At the end of 2013, Kara Brockmeyer, chief of the SEC's FCPA Unit, and Charles Duross, deputy chief of the DOJ's Fraud Section, reviewed key anticorruption enforcement during 2013 and discussed priorities for 2014 at the American Conference Institute. Both Ms. Brockmeyer and Mr. Duross emphasized the need for strong compliance programs and stated that they expect compliance programs to be risk-based, which they recognize is about risk management and not complete risk elimination. As the SEC and DOJ have repeatedly warned, Ms. Brockmeyer and Mr. Duross advised companies to tailor their compliance programs to their own individual circumstances, and continually evaluate, assess, test, and strive to improve their compliance programs.
Mr. Duross also explained that effective compliance programs can serve to mitigate penalties and possibly resolve an investigation by way of a deferred prosecution agreement ("DPA") or non-prosecution agreement ("NPA") instead of a guilty plea. DPAs and NPAs are similar to probation and essentially divert prosecution for a set period of time in which the company must satisfy specific requirements imposed by the government. If those requirements are satisfied within the allotted period of time, then the case is resolved and the company avoids admission of guilt.
In February 2014, Ms. Brockmeyer reiterated her comments at the annual "SEC Speaks" conference. She again emphasized the importance of companies investing the proper thought and analysis into their compliance programs and internal controls. Ms. Brockmeyer also identified the use of third-party intermediaries as the most significant issue currently for the SEC's FCPA Unit, and she emphasized the critical nature of third-party due diligence. In the past two years, almost 70 percent of all cases brought by the SEC's FCPA Unit have involved joint ventures, vendors, suppliers or other third parties. Ms. Brockmeyer encouraged companies to look beyond their specific business relationship with the third party, and pay particular attention to travel and entertainment expenses.

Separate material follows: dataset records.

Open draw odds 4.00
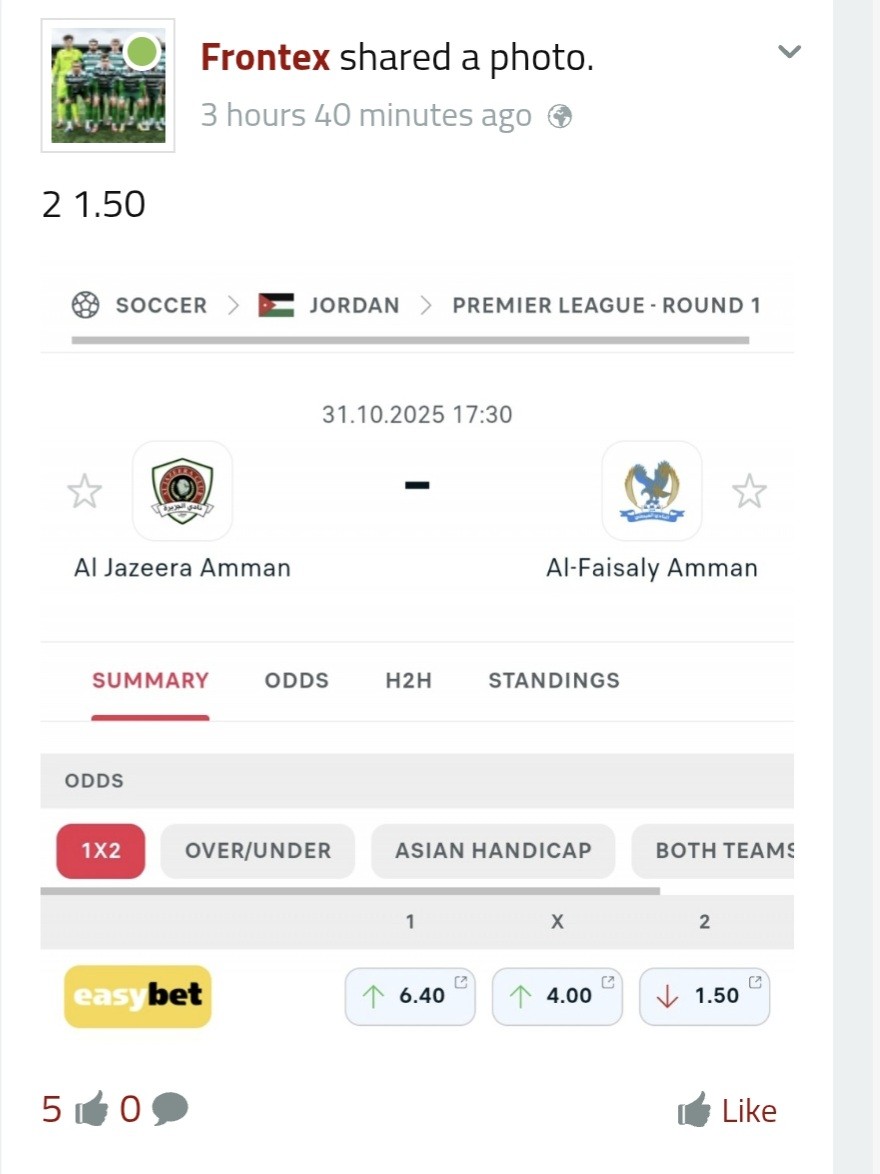Image resolution: width=880 pixels, height=1174 pixels. pos(557,996)
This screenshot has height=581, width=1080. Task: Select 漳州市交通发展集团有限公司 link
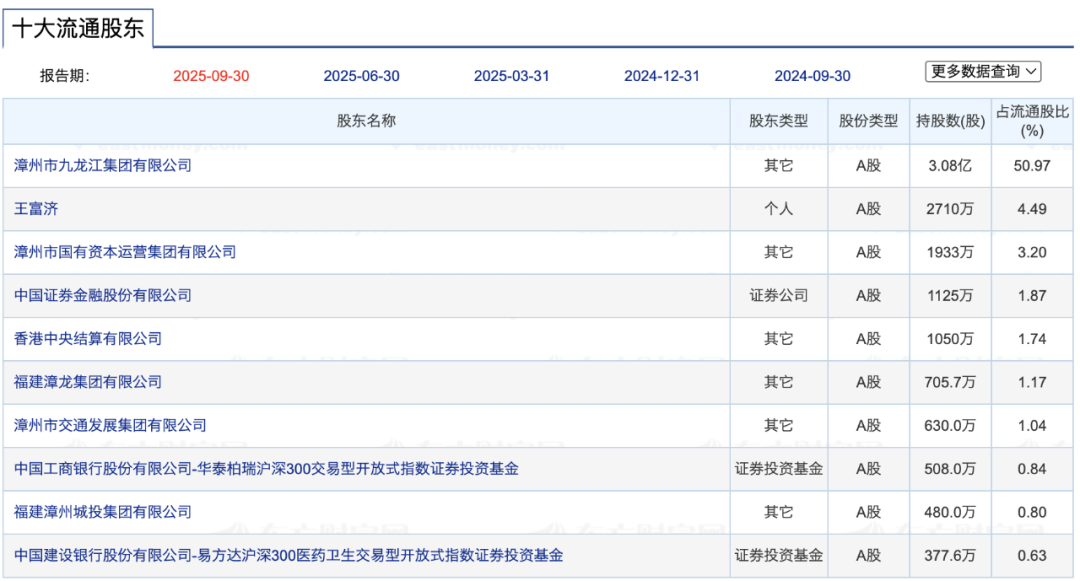point(110,426)
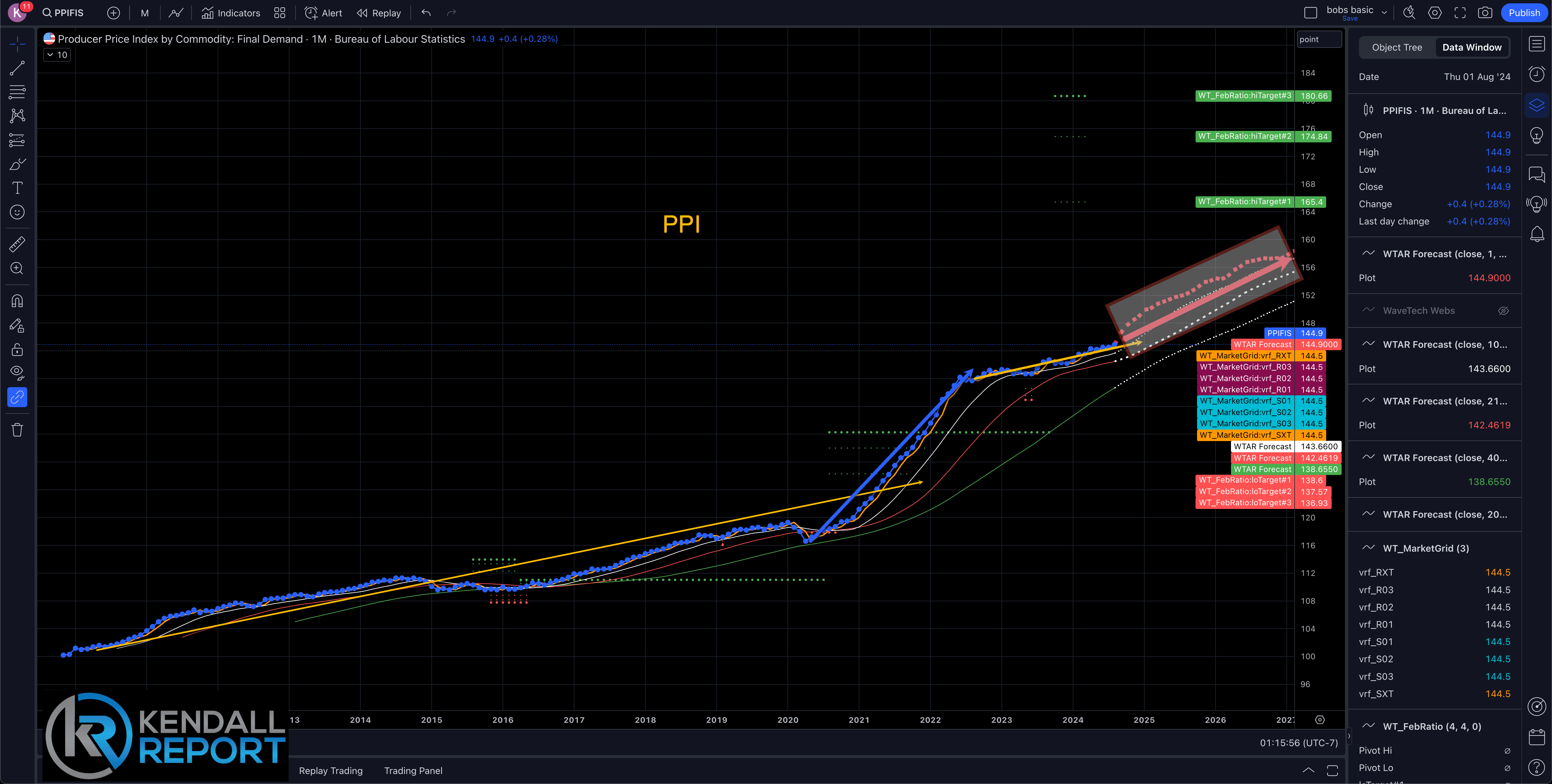1552x784 pixels.
Task: Open the Trading Panel tab
Action: [413, 771]
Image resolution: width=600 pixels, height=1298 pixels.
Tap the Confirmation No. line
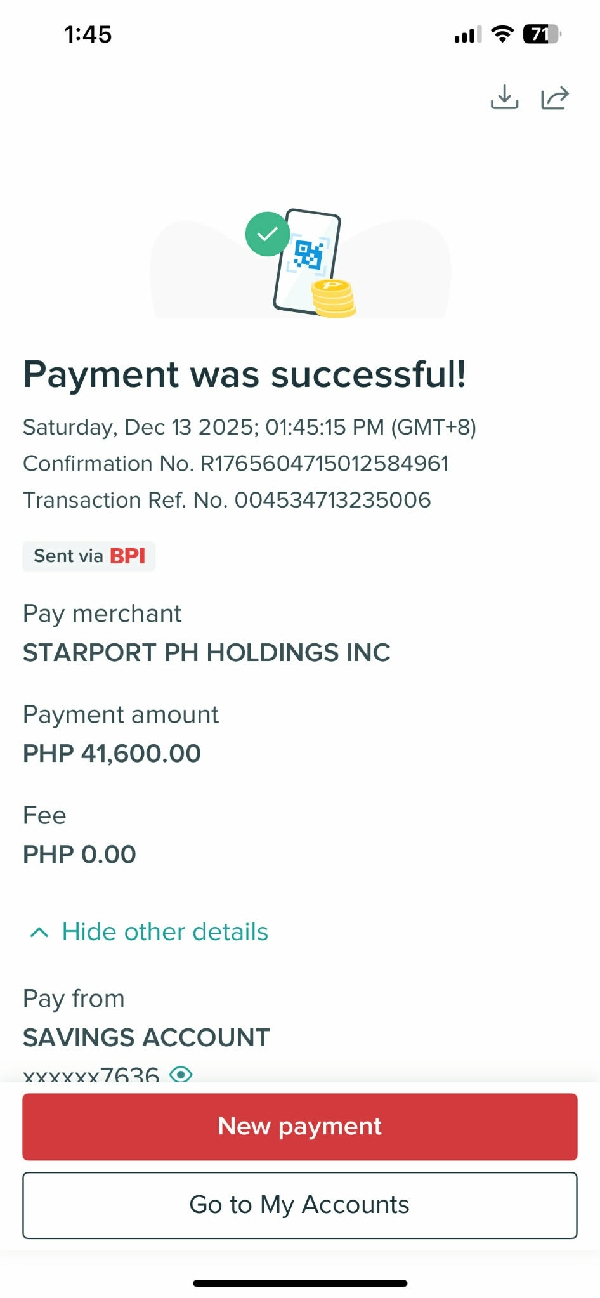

Today's enforcement climate underscores the need for an effective compliance program. Compliance has now become a part of the statutory and regulatory landscape, and companies are well advised to continually evolve and strengthen their compliance programs in light of the risks inherent to the company's business. Companies need to adopt a proactive approach toward compliance and the promotion of a culture that encourages ethical conduct and a commitment to compliance, as well as programs designed to identify and mitigate risks. Compliance programs should be tested, cannot be static, and should include interactive and practical training components.